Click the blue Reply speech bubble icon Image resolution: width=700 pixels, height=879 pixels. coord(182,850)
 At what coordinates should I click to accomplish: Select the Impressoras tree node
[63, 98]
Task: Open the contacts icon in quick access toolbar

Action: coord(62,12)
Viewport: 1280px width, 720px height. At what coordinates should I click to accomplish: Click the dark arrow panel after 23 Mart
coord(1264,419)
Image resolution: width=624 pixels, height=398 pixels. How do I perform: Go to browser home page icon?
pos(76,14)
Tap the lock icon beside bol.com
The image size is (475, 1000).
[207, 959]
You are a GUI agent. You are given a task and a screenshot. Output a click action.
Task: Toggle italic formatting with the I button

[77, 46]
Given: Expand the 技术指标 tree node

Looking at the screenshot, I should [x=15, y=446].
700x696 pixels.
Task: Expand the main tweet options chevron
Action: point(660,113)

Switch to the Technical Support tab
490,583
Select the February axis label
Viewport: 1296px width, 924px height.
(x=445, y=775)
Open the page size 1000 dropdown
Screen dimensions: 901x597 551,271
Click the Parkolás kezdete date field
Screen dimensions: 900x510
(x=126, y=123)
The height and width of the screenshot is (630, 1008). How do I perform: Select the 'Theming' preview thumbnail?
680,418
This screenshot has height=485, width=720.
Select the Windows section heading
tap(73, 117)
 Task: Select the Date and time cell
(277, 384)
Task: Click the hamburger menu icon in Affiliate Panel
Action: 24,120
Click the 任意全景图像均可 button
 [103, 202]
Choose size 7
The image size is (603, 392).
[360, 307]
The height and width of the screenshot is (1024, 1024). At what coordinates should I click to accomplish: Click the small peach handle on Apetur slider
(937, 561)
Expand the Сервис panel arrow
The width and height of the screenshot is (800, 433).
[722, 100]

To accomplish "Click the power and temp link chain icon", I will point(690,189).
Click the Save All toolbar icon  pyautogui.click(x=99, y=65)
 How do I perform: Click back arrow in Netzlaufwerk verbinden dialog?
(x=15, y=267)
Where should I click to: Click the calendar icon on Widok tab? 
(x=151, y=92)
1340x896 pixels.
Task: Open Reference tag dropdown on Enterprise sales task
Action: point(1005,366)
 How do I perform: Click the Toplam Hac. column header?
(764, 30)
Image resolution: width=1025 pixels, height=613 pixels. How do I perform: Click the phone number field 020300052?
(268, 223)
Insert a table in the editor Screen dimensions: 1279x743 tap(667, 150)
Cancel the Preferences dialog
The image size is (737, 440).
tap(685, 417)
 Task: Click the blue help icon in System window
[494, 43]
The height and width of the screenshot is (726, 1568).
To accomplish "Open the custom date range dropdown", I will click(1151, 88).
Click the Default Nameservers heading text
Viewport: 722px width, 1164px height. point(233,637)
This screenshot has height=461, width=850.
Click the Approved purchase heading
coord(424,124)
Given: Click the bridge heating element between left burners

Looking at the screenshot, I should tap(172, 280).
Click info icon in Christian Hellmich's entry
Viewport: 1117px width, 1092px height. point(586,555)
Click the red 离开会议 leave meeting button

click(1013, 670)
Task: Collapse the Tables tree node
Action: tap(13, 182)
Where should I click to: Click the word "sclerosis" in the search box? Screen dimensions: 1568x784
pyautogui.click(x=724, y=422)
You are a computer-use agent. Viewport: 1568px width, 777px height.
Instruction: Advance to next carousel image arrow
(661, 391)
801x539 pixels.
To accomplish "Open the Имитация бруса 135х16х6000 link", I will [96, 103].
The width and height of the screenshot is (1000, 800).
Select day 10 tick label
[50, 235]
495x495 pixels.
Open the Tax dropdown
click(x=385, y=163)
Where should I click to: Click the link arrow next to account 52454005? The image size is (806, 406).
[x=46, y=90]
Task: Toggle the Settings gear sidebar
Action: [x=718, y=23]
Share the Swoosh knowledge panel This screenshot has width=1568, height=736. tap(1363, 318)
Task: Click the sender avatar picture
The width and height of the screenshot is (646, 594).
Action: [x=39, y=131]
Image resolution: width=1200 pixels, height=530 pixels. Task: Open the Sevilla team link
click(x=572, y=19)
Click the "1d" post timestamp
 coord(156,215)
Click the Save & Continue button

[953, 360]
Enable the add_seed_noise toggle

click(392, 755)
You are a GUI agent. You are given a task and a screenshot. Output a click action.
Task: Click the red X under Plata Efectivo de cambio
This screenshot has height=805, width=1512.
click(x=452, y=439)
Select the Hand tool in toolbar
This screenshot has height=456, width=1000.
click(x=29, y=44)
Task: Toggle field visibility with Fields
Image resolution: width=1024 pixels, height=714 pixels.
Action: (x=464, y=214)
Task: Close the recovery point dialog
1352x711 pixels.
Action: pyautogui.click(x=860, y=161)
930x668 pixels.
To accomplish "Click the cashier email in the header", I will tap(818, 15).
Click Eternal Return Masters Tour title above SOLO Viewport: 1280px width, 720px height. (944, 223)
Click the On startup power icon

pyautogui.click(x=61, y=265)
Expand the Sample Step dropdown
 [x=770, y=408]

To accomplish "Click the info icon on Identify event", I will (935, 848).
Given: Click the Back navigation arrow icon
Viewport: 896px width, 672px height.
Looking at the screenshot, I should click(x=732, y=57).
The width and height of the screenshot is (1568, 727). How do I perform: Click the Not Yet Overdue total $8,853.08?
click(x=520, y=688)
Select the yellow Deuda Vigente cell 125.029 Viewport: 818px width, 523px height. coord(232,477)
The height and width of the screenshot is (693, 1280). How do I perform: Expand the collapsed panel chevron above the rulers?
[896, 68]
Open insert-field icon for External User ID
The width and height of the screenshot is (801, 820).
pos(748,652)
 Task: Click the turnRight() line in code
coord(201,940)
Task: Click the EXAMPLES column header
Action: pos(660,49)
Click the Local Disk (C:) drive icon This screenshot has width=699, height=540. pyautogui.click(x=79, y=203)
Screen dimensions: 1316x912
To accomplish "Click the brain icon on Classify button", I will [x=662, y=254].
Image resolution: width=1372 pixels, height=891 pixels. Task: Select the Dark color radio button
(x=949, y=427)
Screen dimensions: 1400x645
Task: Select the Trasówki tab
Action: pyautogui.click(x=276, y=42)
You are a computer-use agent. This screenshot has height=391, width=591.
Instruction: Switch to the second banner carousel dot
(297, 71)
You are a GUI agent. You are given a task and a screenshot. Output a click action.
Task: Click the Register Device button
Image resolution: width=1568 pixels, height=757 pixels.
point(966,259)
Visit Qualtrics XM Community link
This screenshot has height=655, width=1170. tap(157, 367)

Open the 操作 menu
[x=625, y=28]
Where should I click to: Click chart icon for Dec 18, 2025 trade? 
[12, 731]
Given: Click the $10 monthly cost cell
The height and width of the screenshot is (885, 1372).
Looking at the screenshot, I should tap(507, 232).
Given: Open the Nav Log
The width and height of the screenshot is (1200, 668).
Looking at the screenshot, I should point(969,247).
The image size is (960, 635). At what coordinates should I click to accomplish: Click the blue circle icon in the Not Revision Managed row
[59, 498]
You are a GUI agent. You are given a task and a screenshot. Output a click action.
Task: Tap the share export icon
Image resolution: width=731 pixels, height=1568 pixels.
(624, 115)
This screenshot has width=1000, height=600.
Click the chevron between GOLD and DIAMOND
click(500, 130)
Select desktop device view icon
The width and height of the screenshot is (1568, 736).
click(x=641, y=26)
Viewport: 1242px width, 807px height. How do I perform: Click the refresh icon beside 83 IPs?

> [Assignment] Return each line above exactly as it appears.

> [Written solution]
Click the blue Reply speech bubble icon Image resolution: width=700 pixels, height=879 pixels. coord(182,850)
 At what coordinates should I click to accomplish: Select the Impressoras tree node
[63, 98]
Task: Open the contacts icon in quick access toolbar

Action: coord(62,12)
Viewport: 1280px width, 720px height. At what coordinates should I click to accomplish: Click the dark arrow panel after 23 Mart
coord(1264,419)
Image resolution: width=624 pixels, height=398 pixels. How do I perform: Go to browser home page icon?
pos(76,14)
Tap the lock icon beside bol.com
The image size is (475, 1000).
[207, 959]
You are a GUI agent. You are given a task and a screenshot. Output a click action.
Task: Toggle italic formatting with the I button

[77, 46]
Given: Expand the 技术指标 tree node

Looking at the screenshot, I should [x=15, y=446].
700x696 pixels.
Task: Expand the main tweet options chevron
Action: point(660,113)

Switch to the Technical Support tab
490,583
Select the February axis label
Viewport: 1296px width, 924px height.
(x=445, y=775)
Open the page size 1000 dropdown
Screen dimensions: 901x597 551,271
Click the Parkolás kezdete date field
Screen dimensions: 900x510
(x=126, y=123)
The height and width of the screenshot is (630, 1008). How do I perform: Select the 'Theming' preview thumbnail?
680,418
This screenshot has height=485, width=720.
Select the Windows section heading
tap(73, 117)
 Task: Select the Date and time cell
(277, 384)
Task: Click the hamburger menu icon in Affiliate Panel
Action: 24,120
Click the 任意全景图像均可 button
 [103, 202]
Choose size 7
The image size is (603, 392).
[360, 307]
The height and width of the screenshot is (1024, 1024). At what coordinates should I click to accomplish: Click the small peach handle on Apetur slider
(937, 561)
Expand the Сервис panel arrow
The width and height of the screenshot is (800, 433).
[722, 100]

To accomplish "Click the power and temp link chain icon", I will point(690,189).
Click the Save All toolbar icon  pyautogui.click(x=99, y=65)
 How do I perform: Click back arrow in Netzlaufwerk verbinden dialog?
(x=15, y=267)
Where should I click to: Click the calendar icon on Widok tab? 
(x=151, y=92)
1340x896 pixels.
Task: Open Reference tag dropdown on Enterprise sales task
Action: point(1005,366)
 How do I perform: Click the Toplam Hac. column header?
(764, 30)
Image resolution: width=1025 pixels, height=613 pixels. How do I perform: Click the phone number field 020300052?
(268, 223)
Insert a table in the editor Screen dimensions: 1279x743 tap(667, 150)
Cancel the Preferences dialog
The image size is (737, 440).
tap(685, 417)
 Task: Click the blue help icon in System window
[494, 43]
The height and width of the screenshot is (726, 1568).
To accomplish "Open the custom date range dropdown", I will click(1151, 88).
Click the Default Nameservers heading text
Viewport: 722px width, 1164px height. point(233,637)
This screenshot has height=461, width=850.
Click the Approved purchase heading
coord(424,124)
Given: Click the bridge heating element between left burners

Looking at the screenshot, I should tap(172, 280).
Click info icon in Christian Hellmich's entry
Viewport: 1117px width, 1092px height. point(586,555)
Click the red 离开会议 leave meeting button

click(1013, 670)
Task: Collapse the Tables tree node
Action: tap(13, 182)
Where should I click to: Click the word "sclerosis" in the search box? Screen dimensions: 1568x784
pyautogui.click(x=724, y=422)
You are a computer-use agent. Viewport: 1568px width, 777px height.
Instruction: Advance to next carousel image arrow
(661, 391)
801x539 pixels.
To accomplish "Open the Имитация бруса 135х16х6000 link", I will [96, 103].
The width and height of the screenshot is (1000, 800).
Select day 10 tick label
[50, 235]
495x495 pixels.
Open the Tax dropdown
click(x=385, y=163)
Where should I click to: Click the link arrow next to account 52454005? The image size is (806, 406).
[x=46, y=90]
Task: Toggle the Settings gear sidebar
Action: [x=718, y=23]
Share the Swoosh knowledge panel This screenshot has width=1568, height=736. tap(1363, 318)
Task: Click the sender avatar picture
The width and height of the screenshot is (646, 594).
Action: [x=39, y=131]
Image resolution: width=1200 pixels, height=530 pixels. Task: Open the Sevilla team link
click(x=572, y=19)
Click the "1d" post timestamp
 coord(156,215)
Click the Save & Continue button

[953, 360]
Enable the add_seed_noise toggle

click(392, 755)
You are a GUI agent. You are given a task and a screenshot. Output a click action.
Task: Click the red X under Plata Efectivo de cambio
This screenshot has height=805, width=1512.
click(x=452, y=439)
Select the Hand tool in toolbar
This screenshot has height=456, width=1000.
click(x=29, y=44)
Task: Toggle field visibility with Fields
Image resolution: width=1024 pixels, height=714 pixels.
Action: (x=464, y=214)
Task: Close the recovery point dialog
1352x711 pixels.
Action: pyautogui.click(x=860, y=161)
930x668 pixels.
To accomplish "Click the cashier email in the header", I will tap(818, 15).
Click Eternal Return Masters Tour title above SOLO Viewport: 1280px width, 720px height. (944, 223)
Click the On startup power icon

pyautogui.click(x=61, y=265)
Expand the Sample Step dropdown
 [x=770, y=408]

To accomplish "Click the info icon on Identify event", I will (935, 848).
Given: Click the Back navigation arrow icon
Viewport: 896px width, 672px height.
Looking at the screenshot, I should click(x=732, y=57).
The width and height of the screenshot is (1568, 727). How do I perform: Click the Not Yet Overdue total $8,853.08?
click(x=520, y=688)
Select the yellow Deuda Vigente cell 125.029 Viewport: 818px width, 523px height. coord(232,477)
The height and width of the screenshot is (693, 1280). How do I perform: Expand the collapsed panel chevron above the rulers?
[896, 68]
Open insert-field icon for External User ID
The width and height of the screenshot is (801, 820).
pos(748,652)
 Task: Click the turnRight() line in code
coord(201,940)
Task: Click the EXAMPLES column header
Action: pos(660,49)
Click the Local Disk (C:) drive icon This screenshot has width=699, height=540. pyautogui.click(x=79, y=203)
Screen dimensions: 1316x912
To accomplish "Click the brain icon on Classify button", I will [x=662, y=254].
Image resolution: width=1372 pixels, height=891 pixels. Task: Select the Dark color radio button
(x=949, y=427)
Screen dimensions: 1400x645
Task: Select the Trasówki tab
Action: pyautogui.click(x=276, y=42)
You are a computer-use agent. This screenshot has height=391, width=591.
Instruction: Switch to the second banner carousel dot
(297, 71)
You are a GUI agent. You are given a task and a screenshot. Output a click action.
Task: Click the Register Device button
Image resolution: width=1568 pixels, height=757 pixels.
point(966,259)
Visit Qualtrics XM Community link
This screenshot has height=655, width=1170. tap(157, 367)

Open the 操作 menu
[x=625, y=28]
Where should I click to: Click chart icon for Dec 18, 2025 trade? 
[12, 731]
Given: Click the $10 monthly cost cell
The height and width of the screenshot is (885, 1372).
Looking at the screenshot, I should tap(507, 232).
Given: Open the Nav Log
The width and height of the screenshot is (1200, 668).
Looking at the screenshot, I should point(969,247).
The image size is (960, 635). At what coordinates should I click to accomplish: Click the blue circle icon in the Not Revision Managed row
[59, 498]
You are a GUI agent. You are given a task and a screenshot. Output a click action.
Task: Tap the share export icon
Image resolution: width=731 pixels, height=1568 pixels.
(624, 115)
This screenshot has width=1000, height=600.
Click the chevron between GOLD and DIAMOND
click(500, 130)
Select desktop device view icon
The width and height of the screenshot is (1568, 736).
click(x=641, y=26)
Viewport: 1242px width, 807px height. How do I perform: Click the refresh icon beside 83 IPs?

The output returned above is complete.